Al morir Don González Setúbal, su viuda llama a Francisco Javier de la Rosa, el “ermitaño”, hombre solitario y piadoso para que se hiciera cargo del oratorio.
De a poco, favorecida por sus condiciones climáticas y por la composición del suelo, Guadalupe se convierte en una colonia floreciente.
Los años pasaron y Guadalupe seguía creciendo a pasos agigantados, ya habitarlo era una aventura inigualable, llena de matices para un ciudadano con visión del mundo ciertamente más estrecha que la que tiene ahora.
Sí, porque eso despertaba en sus habitantes, y en los del resto de Santa Fe, apreciar sus constantes cambios, sus mejoras y su adaptación a estos, con su comunicación, sus tranvías que lo unían al “mundo”, su “Rambla López”, sus domas de potros en la playa en los años ‘30; hasta su festival de aviación en 1934, en el que los aparatos aterrizaban y despegaban en la arena constantemente.

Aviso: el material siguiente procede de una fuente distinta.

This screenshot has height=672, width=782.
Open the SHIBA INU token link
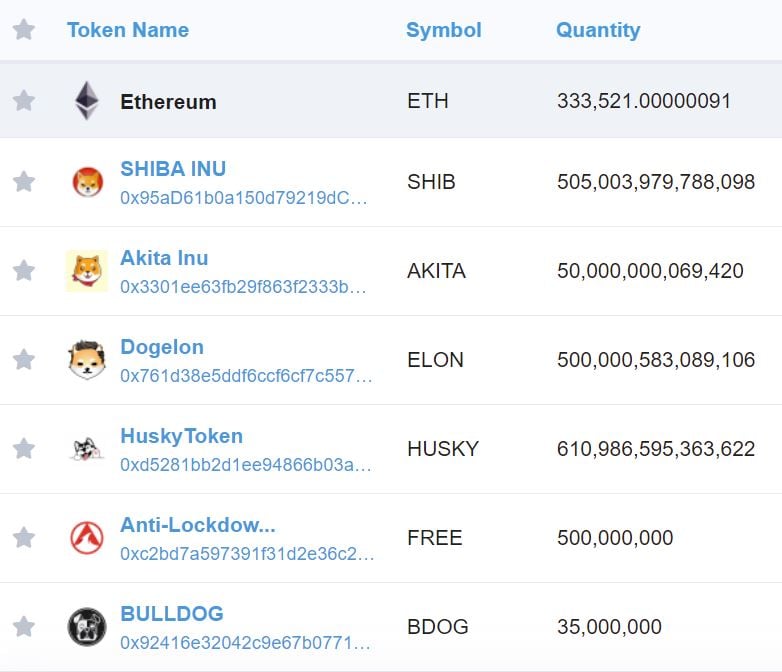pyautogui.click(x=173, y=169)
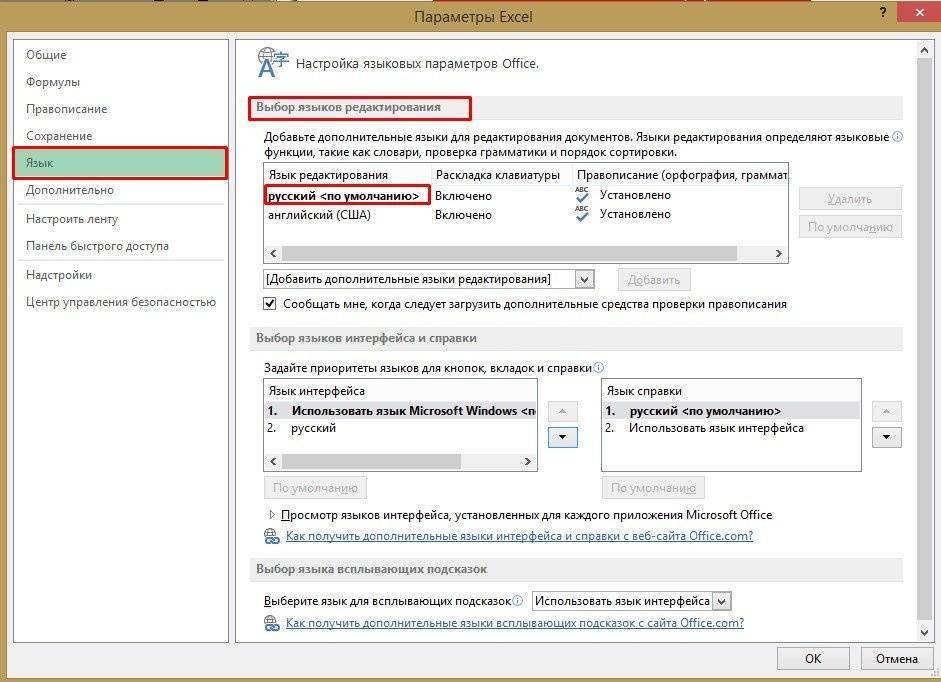The height and width of the screenshot is (682, 941).
Task: Click the ABC proofing icon for английский (США)
Action: click(x=582, y=215)
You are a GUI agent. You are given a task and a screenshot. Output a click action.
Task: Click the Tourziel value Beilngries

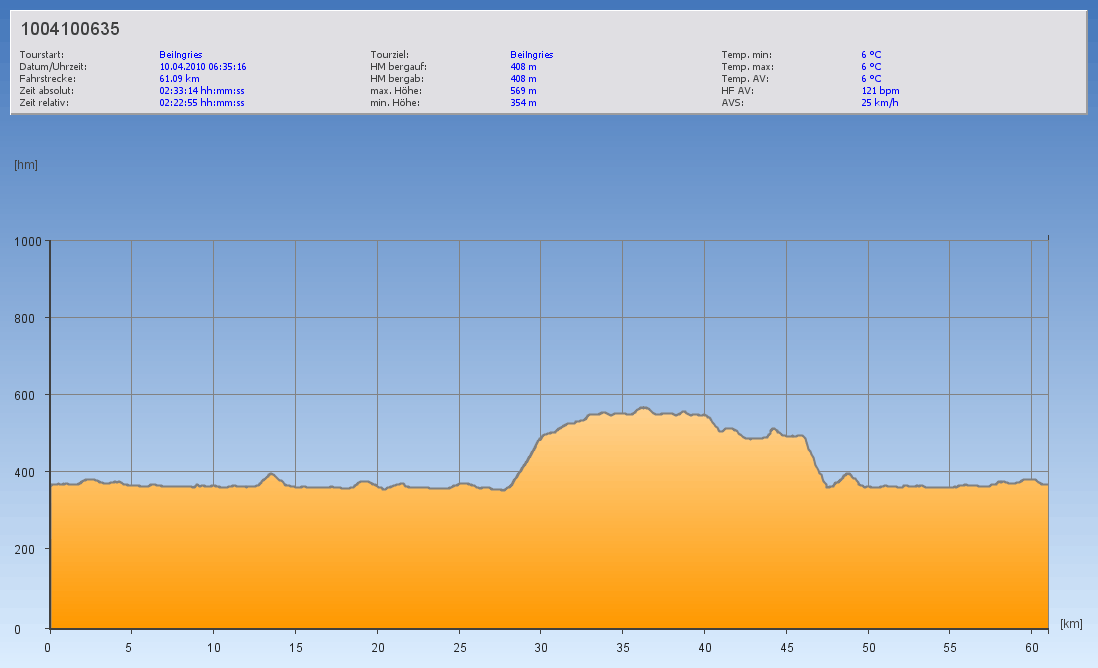tap(532, 55)
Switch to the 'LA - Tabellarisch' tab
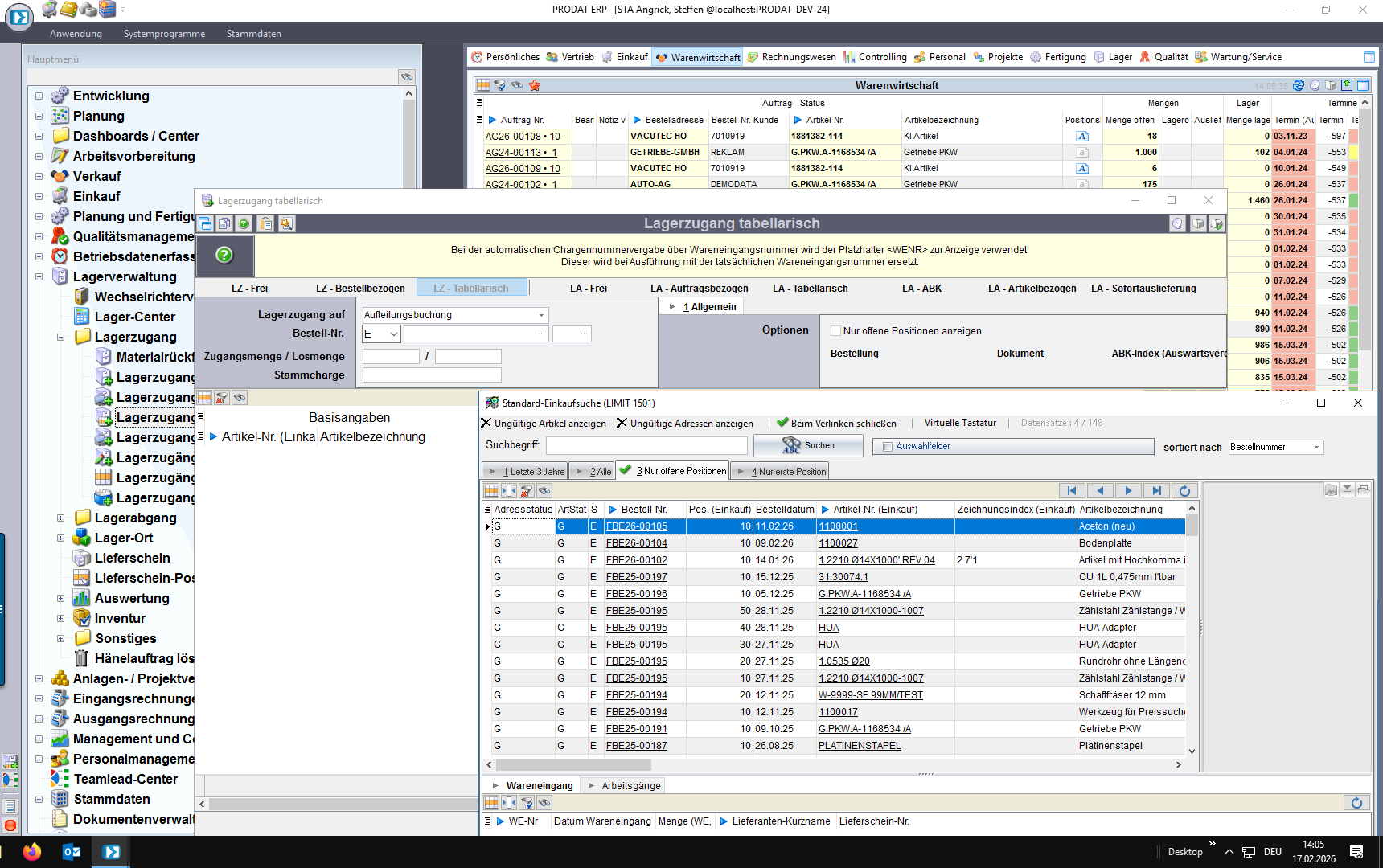 coord(810,289)
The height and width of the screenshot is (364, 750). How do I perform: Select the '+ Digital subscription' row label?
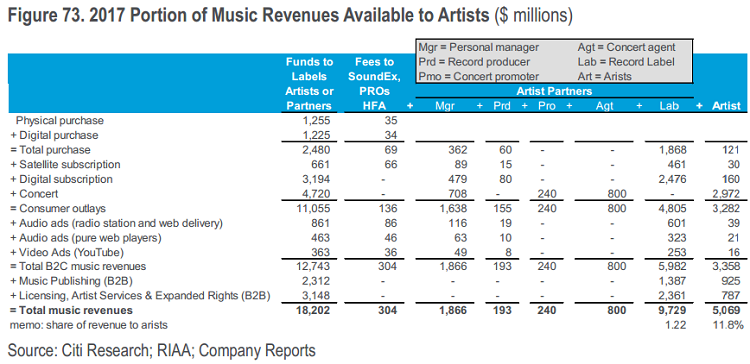tap(61, 179)
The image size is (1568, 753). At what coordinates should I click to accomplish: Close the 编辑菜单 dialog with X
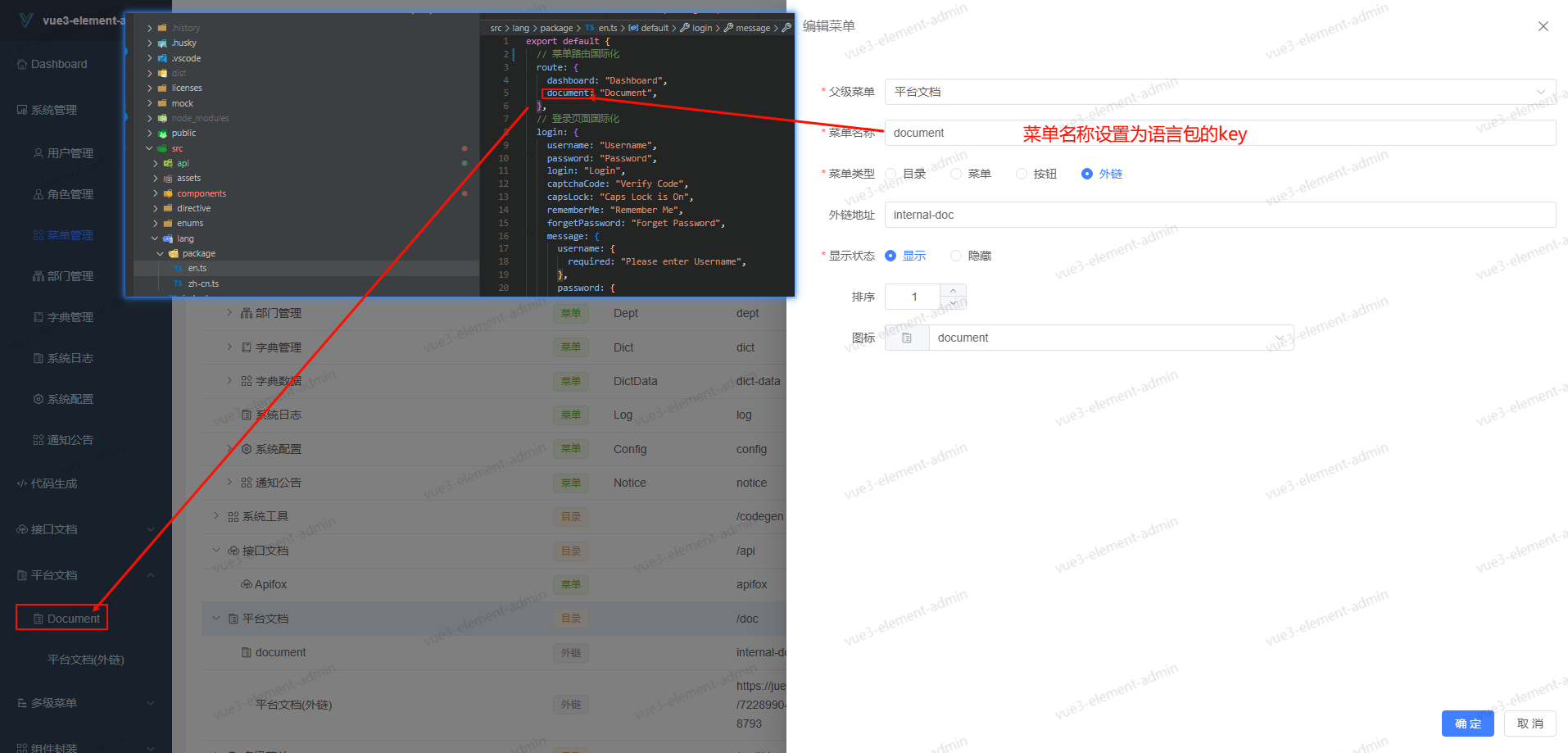point(1543,26)
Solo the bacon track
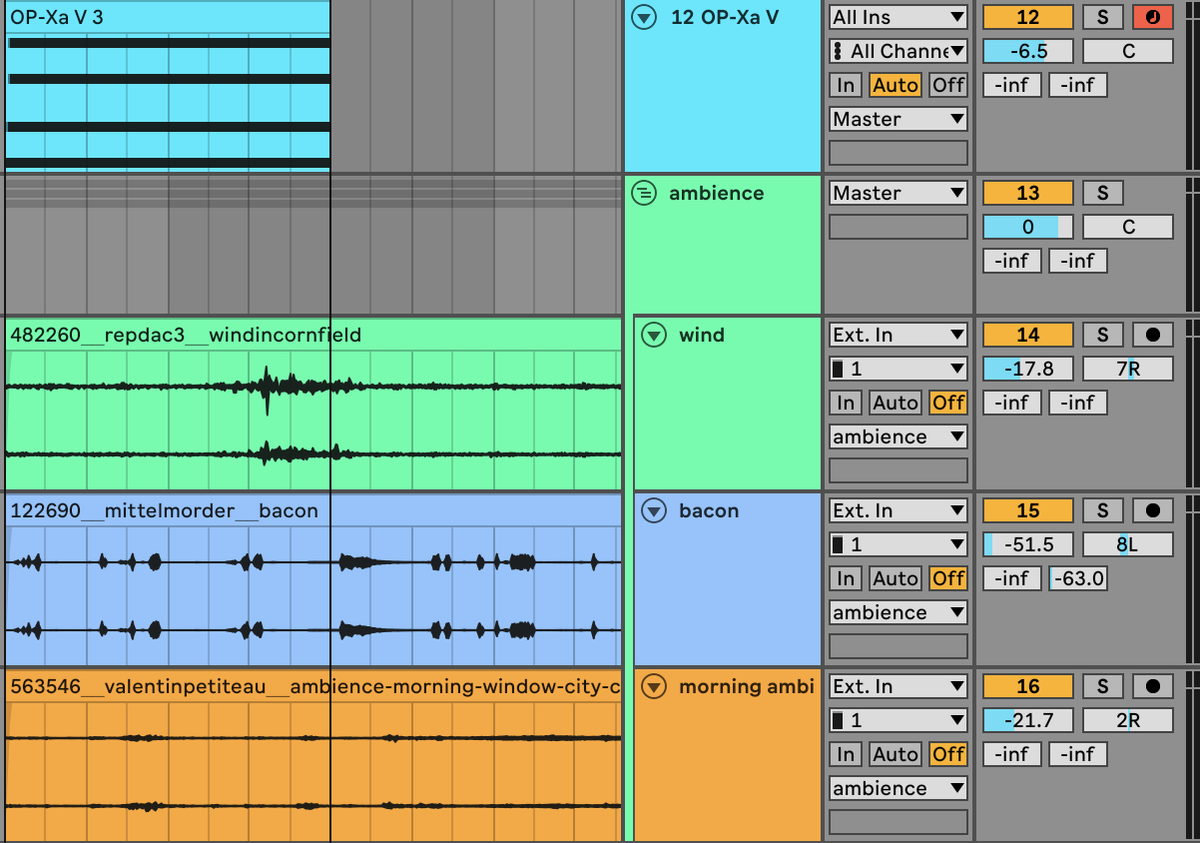 (1103, 510)
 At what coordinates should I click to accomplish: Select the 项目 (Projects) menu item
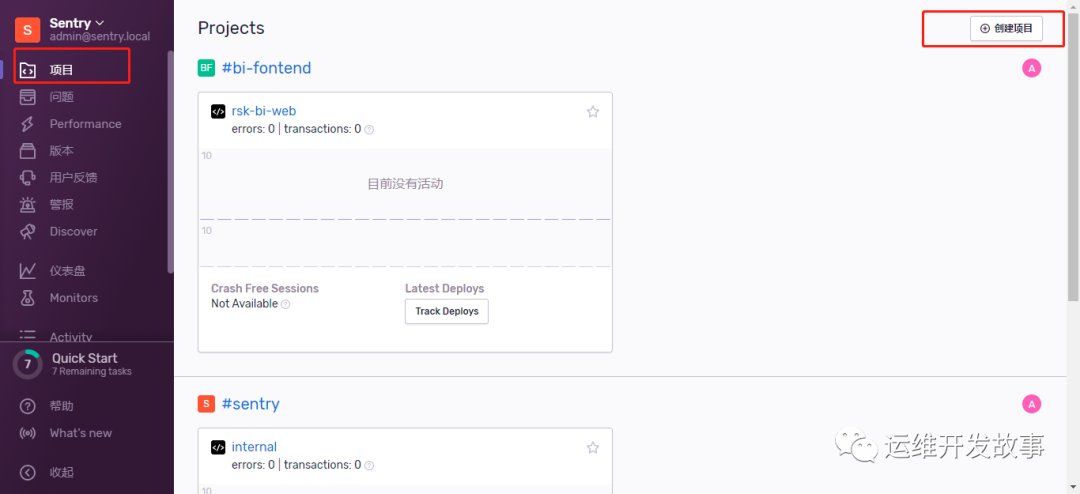pos(62,70)
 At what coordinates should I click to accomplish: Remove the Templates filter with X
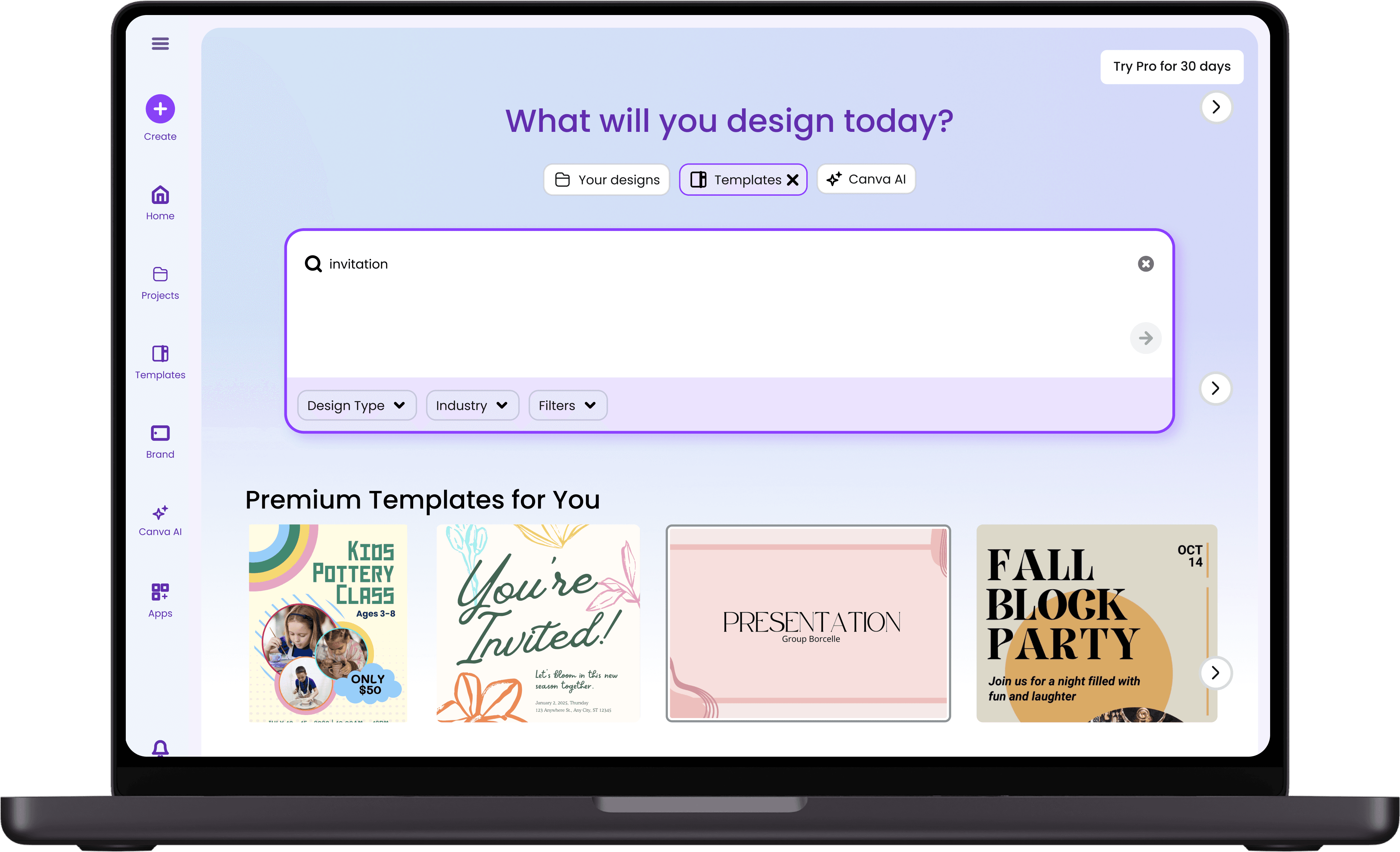[x=793, y=180]
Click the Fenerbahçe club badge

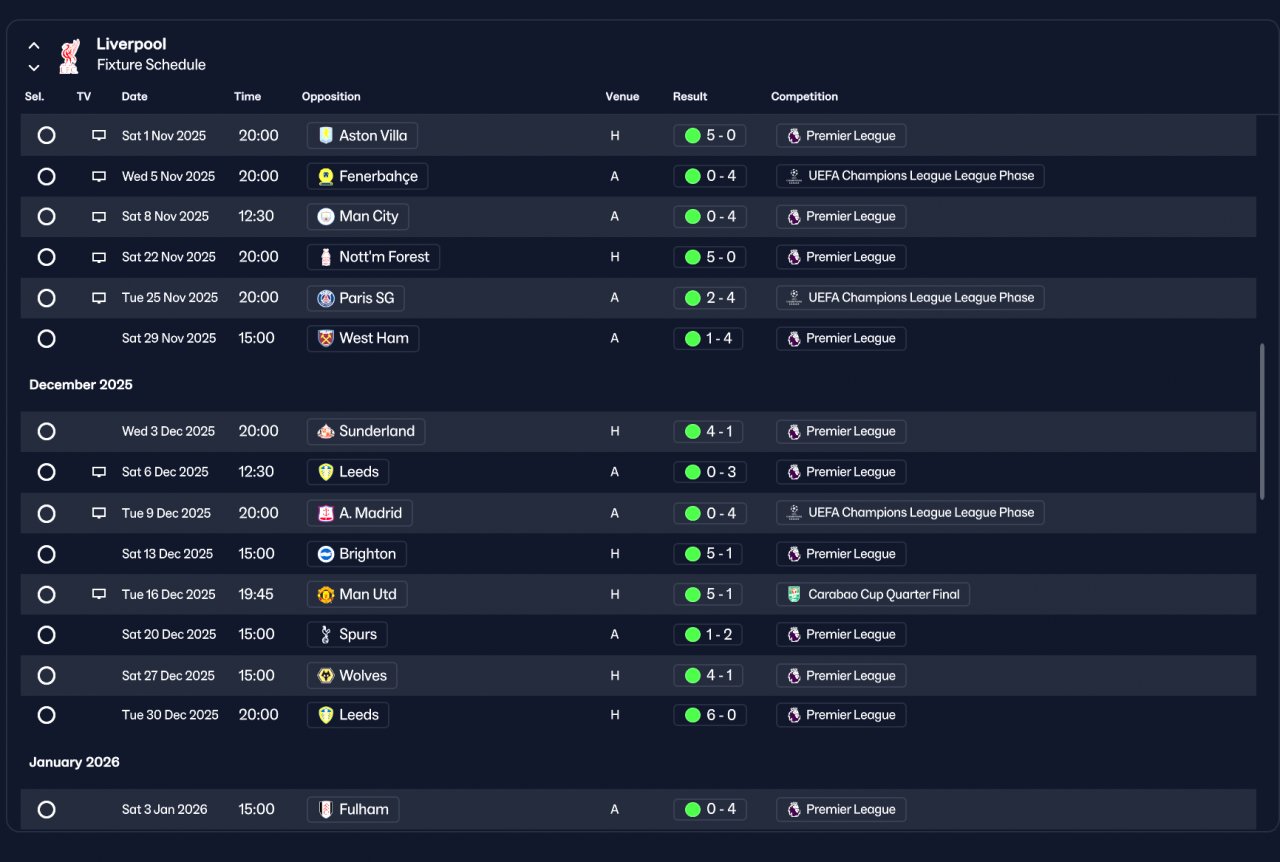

Aquel Guadalupe de los inmigrantes que trabajaron de sol a sol y apostaron a vivir con riesgos, a una legua de la ciudad, es el mismo que hoy continúa fundándose con el aporte de todos los vecinos, como en sus comienzos lo hicieron los Cantarutti, Beckmann, Benassi, Massara, Biaggioni, Meneghetti, y tantos otros que le dieron vida al Guadalupe que hoy es orgullo para toda Santa Fe.